The woodcut Self-Portrait in a Chair of 1920, now the earliest work by Escher in the Gallery's collection, was created while the artist, aged 22, was studying at the Haarlem School for Architecture and Decorative Arts between 1919 and 1922. There, under the wing of Dutch graphic artist Samuel Jessurun de Mesquita (1868–1944), Escher learned the art of woodcutting, whereas until then he had produced mostly linocuts. Self-Portrait in a Chair departs from the earlier head self-portraits of 1917–19 and shows him full-length for the first time. The low viewpoint tells us that the artist must have placed a mirror at an angle on the ground in order to see and draw himself as he sat in an armchair in a livingroom décor. The zigzagging legs, the draping of the sleeve, and the line patterns in the furniture and the wall pictures all foreshadow the bold contours and strong graphic compositions of his alluring Italian landscapes created between 1923 and 1935.

M.C. Escher, Sclafani, Sicily, April 1933. Woodcut on cream laid japan paper, 31.3 x 40.9 cm; image: 24.1 x 32 cm National Gallery of Canada, Ottawa. Gift of George A. Escher, Ottawa, 2016. © The M.C. Escher Company – Baarn – The Netherlands. All rights reserved. www.mcescher.com Photo: NGC


The woodcut Sclafani displays these very characteristics. Situated around 50 km southeast of Palermo on the island of Sicily, the picturesque old castle of Sclafani built atop a rocky spur would have enchanted the adventurous Escher. Having moved to Rome in 1923, the artist spent the warm seasons drawing from life in the most remote and remarkable southern Italian landscapes, while the winters he stayed in his Roman studio producing woodcuts, wood engravings and lithographs based on these summer sketches. He visited Sicily in the summer of 1932 and rendered the print Sclafani the following April. Like many of his Italian landscape prints, it signals his interest in unusual viewpoints and mesmerizing geology – principles that would form the basis of many of the fantastical and mathematical compositions of the second part of his career.

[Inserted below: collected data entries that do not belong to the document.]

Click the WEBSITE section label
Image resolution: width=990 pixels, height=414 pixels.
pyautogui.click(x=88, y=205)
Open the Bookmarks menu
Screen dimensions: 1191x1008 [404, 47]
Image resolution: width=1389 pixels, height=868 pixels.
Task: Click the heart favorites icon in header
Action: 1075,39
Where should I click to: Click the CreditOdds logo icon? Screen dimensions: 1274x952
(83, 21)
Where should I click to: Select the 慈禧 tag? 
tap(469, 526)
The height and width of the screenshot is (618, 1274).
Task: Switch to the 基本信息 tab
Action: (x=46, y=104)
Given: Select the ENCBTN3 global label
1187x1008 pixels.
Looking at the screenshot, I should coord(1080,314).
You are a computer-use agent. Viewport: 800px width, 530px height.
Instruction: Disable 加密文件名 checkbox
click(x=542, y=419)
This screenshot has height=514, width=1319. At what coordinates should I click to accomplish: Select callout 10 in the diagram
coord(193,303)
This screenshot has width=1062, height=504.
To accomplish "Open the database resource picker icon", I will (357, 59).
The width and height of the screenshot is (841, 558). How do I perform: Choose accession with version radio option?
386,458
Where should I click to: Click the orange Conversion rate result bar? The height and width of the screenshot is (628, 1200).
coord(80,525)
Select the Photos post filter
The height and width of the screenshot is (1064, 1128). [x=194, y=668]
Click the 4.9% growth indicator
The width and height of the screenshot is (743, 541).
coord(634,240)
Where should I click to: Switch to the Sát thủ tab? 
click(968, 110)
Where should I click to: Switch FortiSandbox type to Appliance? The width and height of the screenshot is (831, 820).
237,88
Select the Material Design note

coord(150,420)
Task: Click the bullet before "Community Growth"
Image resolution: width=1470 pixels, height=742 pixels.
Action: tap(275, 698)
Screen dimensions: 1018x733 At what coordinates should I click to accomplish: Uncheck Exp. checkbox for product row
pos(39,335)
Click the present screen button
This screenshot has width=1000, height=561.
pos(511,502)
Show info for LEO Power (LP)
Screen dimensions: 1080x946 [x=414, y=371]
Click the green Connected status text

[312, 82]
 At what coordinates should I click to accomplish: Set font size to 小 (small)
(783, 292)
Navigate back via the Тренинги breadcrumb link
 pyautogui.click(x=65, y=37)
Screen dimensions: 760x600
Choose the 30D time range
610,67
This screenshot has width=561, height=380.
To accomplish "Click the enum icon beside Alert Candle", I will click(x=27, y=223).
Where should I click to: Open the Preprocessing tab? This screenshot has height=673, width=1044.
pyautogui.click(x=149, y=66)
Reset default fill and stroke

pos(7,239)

M.C. Escher, View of Piana, Corsica, 13 May 1933. Graphite with black and white conté crayon on grey wove paper, 32 x 23.8 cm National Gallery of Canada, Ottawa. Gift of George A. Escher, Ottawa, 2016. © The M.C. Escher Company – Baarn – The Netherlands. All rights reserved. www.mcescher.com  Photo: NGC


A month later, Escher departed on a second visit to Corsica, having first explored the island in 1928. On 13 May 1933, he captured in conté crayons the Gallery's view of the Corsican Calanques located in Piana, halfway between Ajaccio and Calvi in the Gulf of Porto. Today a UNESCO World Heritage Site, the Calanques de Piana are a distinct Mediterranean geological formation of the type that fascinated Escher during his time in Italy. He does not appear to have made a print from the landscape sketch, focusing rather on the town of Calvi.

When Escher relocated his family to Switzerland in 1935 to escape Fascism, he was left surprisingly uninspired by the Swiss landscape, withdrawing instead into the inner fictional world epitomized by his celebrated lithograph Relativity of 1953. This gravity-defying structure of stairways has had a long-lasting impact on the visual imaginary of the 20th and 21st centuries, including on well-known scenes in films, such as Labyrinth (1986), Night at the Museum: Secret of the Tomb (2014) and the Harry Potter series (2001–11).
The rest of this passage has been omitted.